In Australia, the findings identify legacy integration, data modernisation and governance gaps as key barriers to scaling AI. They also show that 76% of organisations believe both legacy and already-modernised applications need major overhauls to properly support AI.

This is adding pressure on technology and business leaders as expectations for returns tighten. Nearly half of enterprise leaders surveyed expect measurable value from AI investments within 18 months, leaving little room for delay or missteps.

The research focuses on companies with more than USD $1 billion in annual revenue and covers AI use in IT operations, software engineering and business functions. As AI moves deeper into core operations, the report argues, failures become more visible and carry greater strategic risk.

Australian pressures

Australian respondents also reported strong competitive pressure to move faster. The study found that 89% of leaders believe competitors will be using autonomous AI systems for mission-critical work within the next 12 months.

At the same time, organisations are struggling to align AI programmes with broader business strategy and build convincing business cases for large-scale investment. Initiatives are more likely to stall when technology teams and business leaders are not aligned on objectives and execution.

The findings also point to the state of enterprise applications and operating models. For Chief Information Officers and other technology leaders, AI deployment is exposing weaknesses in systems and data environments that were not built for autonomous or continuously learning tools.

For senior executives outside technology functions, the issue looks different. Aggressive AI spending without organisational alignment can create strategic risk, particularly when projects move quickly into critical parts of the business.

Change management

The study identifies change management as one of the most important factors in determining whether AI projects succeed. Yet it remains one of the least funded areas in many enterprise AI programmes.

Many organisations are deploying AI into workflows without preparing the staff expected to use it alongside their day-to-day work. The report describes that gap as a primary execution risk as companies try to scale adoption under tighter timelines.

Governance also features strongly in the Australian results. Some 79% of organisations said governance and responsible AI considerations significantly influence deployment decisions, reflecting concerns about accountability and oversight as the technology is applied more widely.

The report also points to growing interest in agentic and physical AI use cases, including applications in manufacturing, engineering and operations, rather than only digital workflows. These uses remain at an early stage, HCLTech says, but they raise further questions about reliability and control.

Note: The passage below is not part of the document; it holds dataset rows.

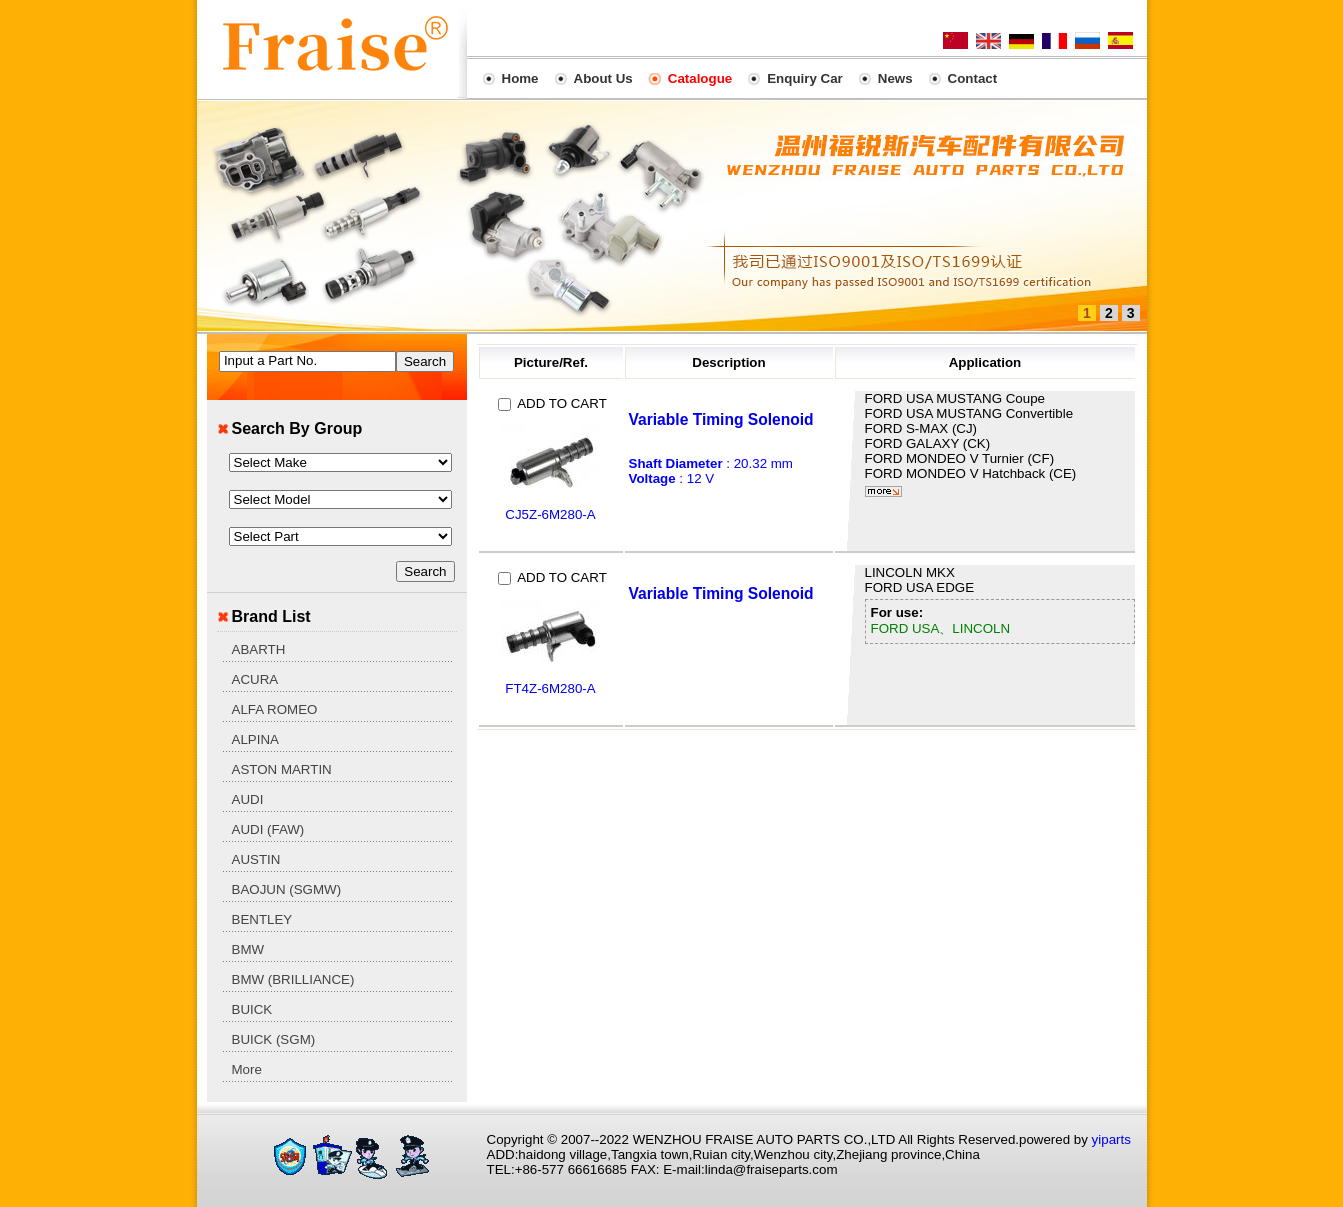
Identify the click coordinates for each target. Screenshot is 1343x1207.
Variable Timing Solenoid (721, 419)
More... (883, 491)
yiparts (1111, 1139)
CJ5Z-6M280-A (550, 514)
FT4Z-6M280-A (550, 688)
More (247, 1069)
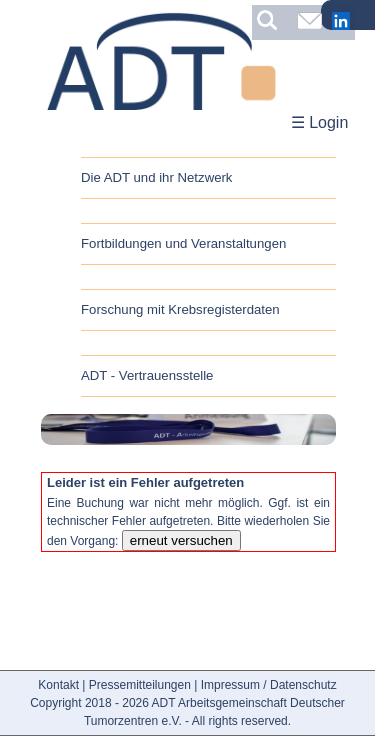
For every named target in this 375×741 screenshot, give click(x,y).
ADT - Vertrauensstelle (147, 375)
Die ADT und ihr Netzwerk (156, 177)
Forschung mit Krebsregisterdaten (180, 309)
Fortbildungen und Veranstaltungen (183, 243)
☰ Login (320, 122)
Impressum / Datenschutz (269, 685)
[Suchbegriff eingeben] (272, 20)
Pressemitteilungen (140, 685)
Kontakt (58, 685)
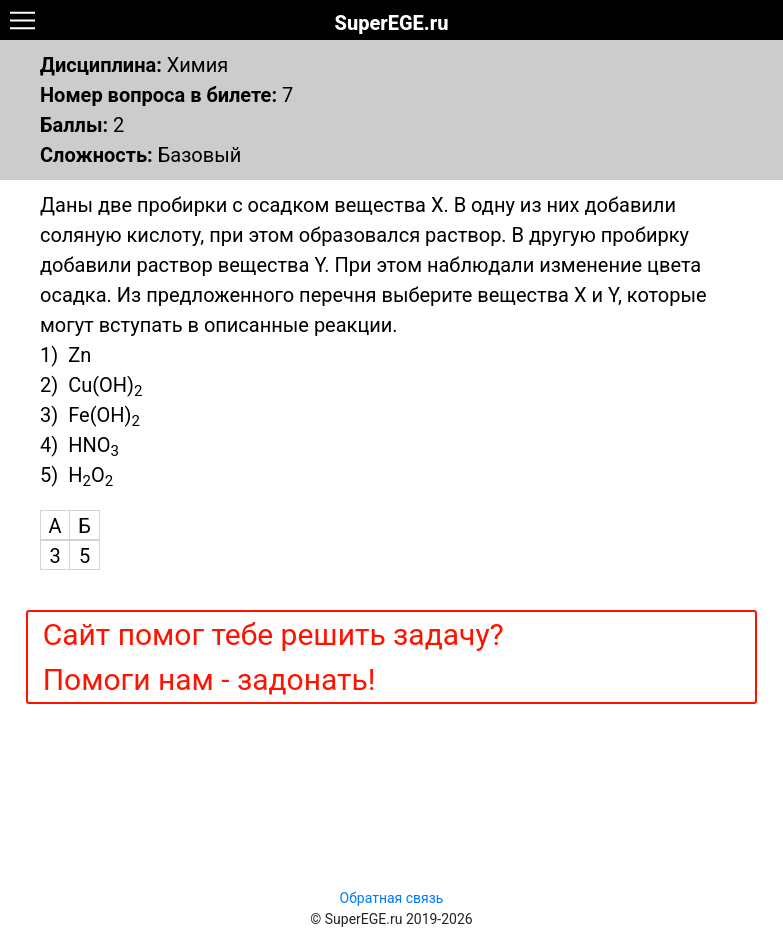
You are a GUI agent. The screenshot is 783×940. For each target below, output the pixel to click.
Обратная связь (392, 898)
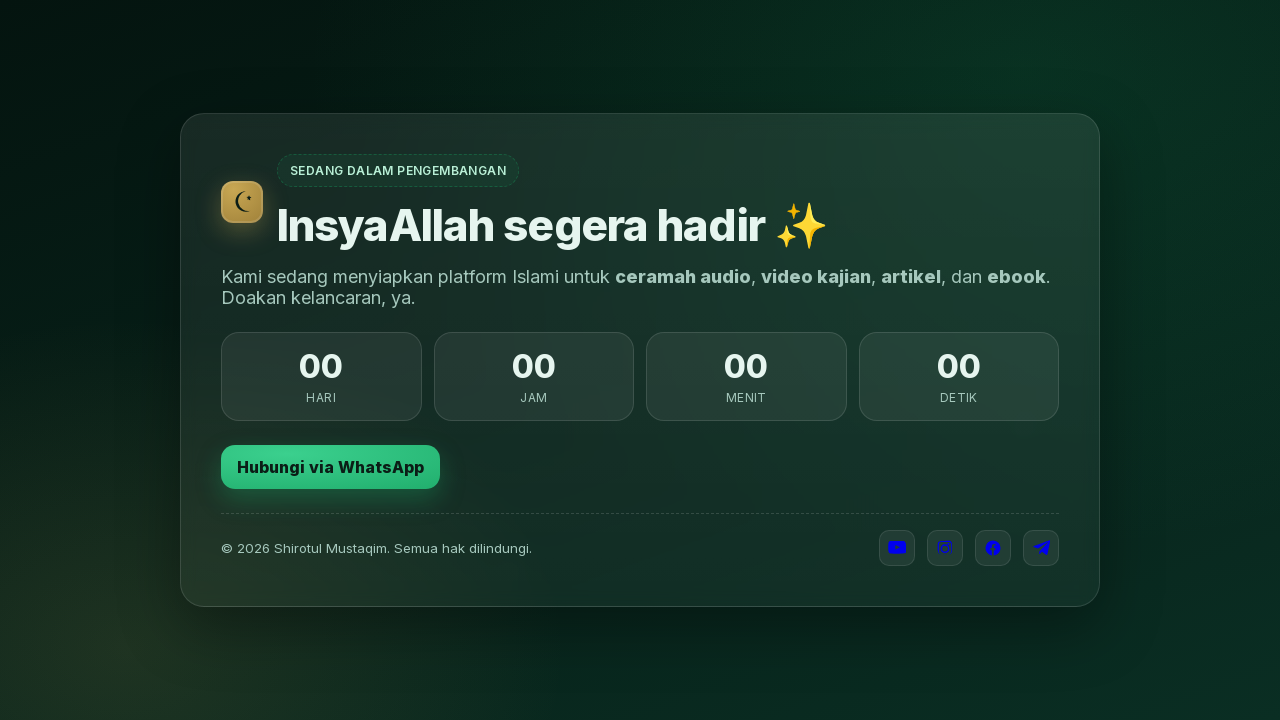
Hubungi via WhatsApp (330, 467)
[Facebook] (993, 548)
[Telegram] (1041, 548)
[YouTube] (897, 548)
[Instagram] (945, 548)
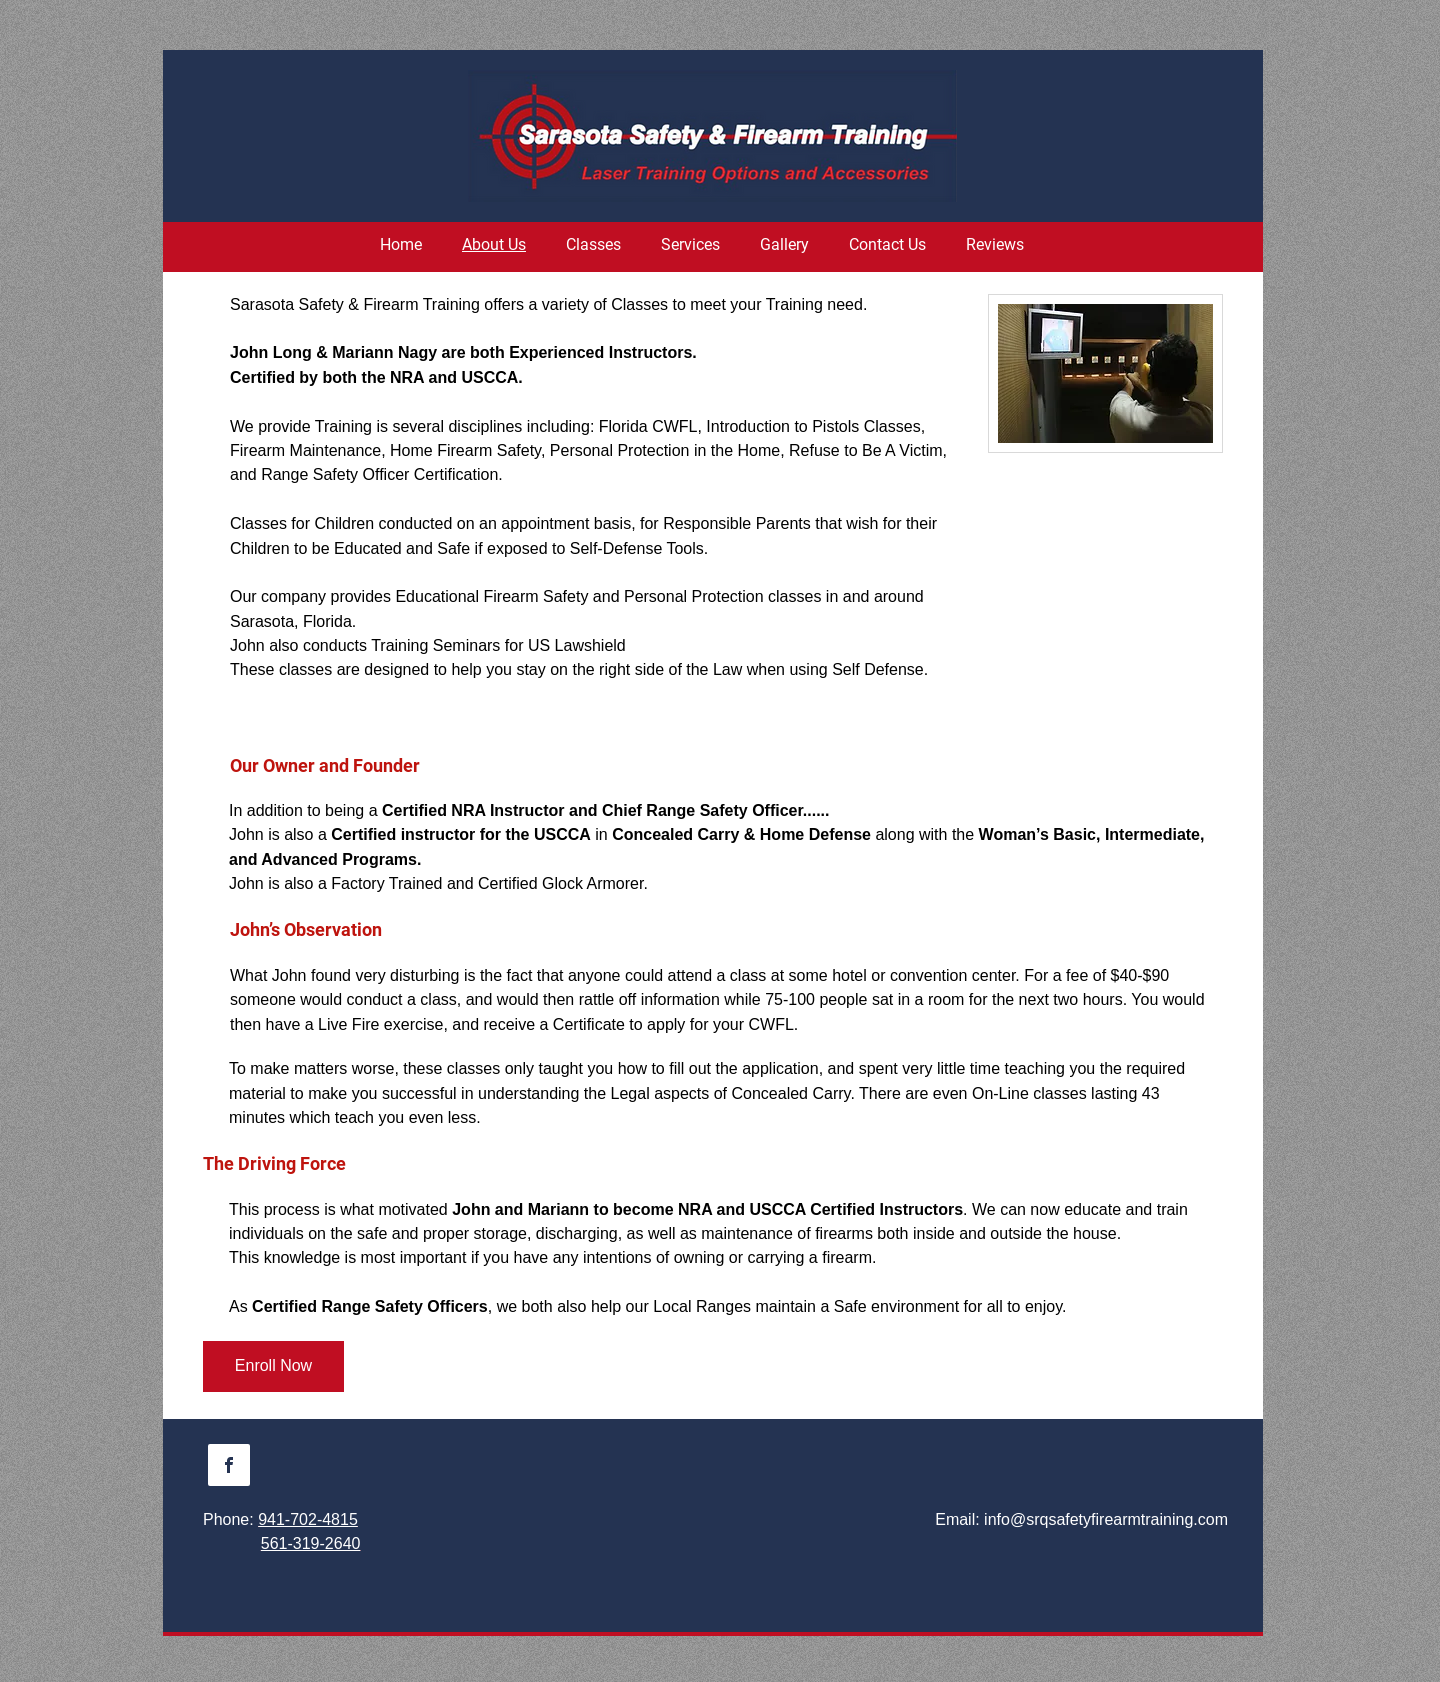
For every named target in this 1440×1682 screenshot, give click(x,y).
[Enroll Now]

That shift broadens the debate beyond software tools and productivity gains. The next challenge for large companies, the report suggests, will involve not just technical integration, but decision-making structures, risk management and workforce preparation.

Vijay Guntur, Chief Technology Officer and Head of Ecosystems at HCLTech, commented on the findings.

"AI has moved from being a technology initiative to becoming an enterprise operating reality. What leaders are grappling with now is not whether AI can deliver value, but how organisations adapt their structures, decision rights and risk tolerance to keep pace with it. The pressure to move fast is real, but without the right investment in people, in helping them understand, trust and work effectively alongside AI, speed can just as easily amplify failure as success," Guntur said.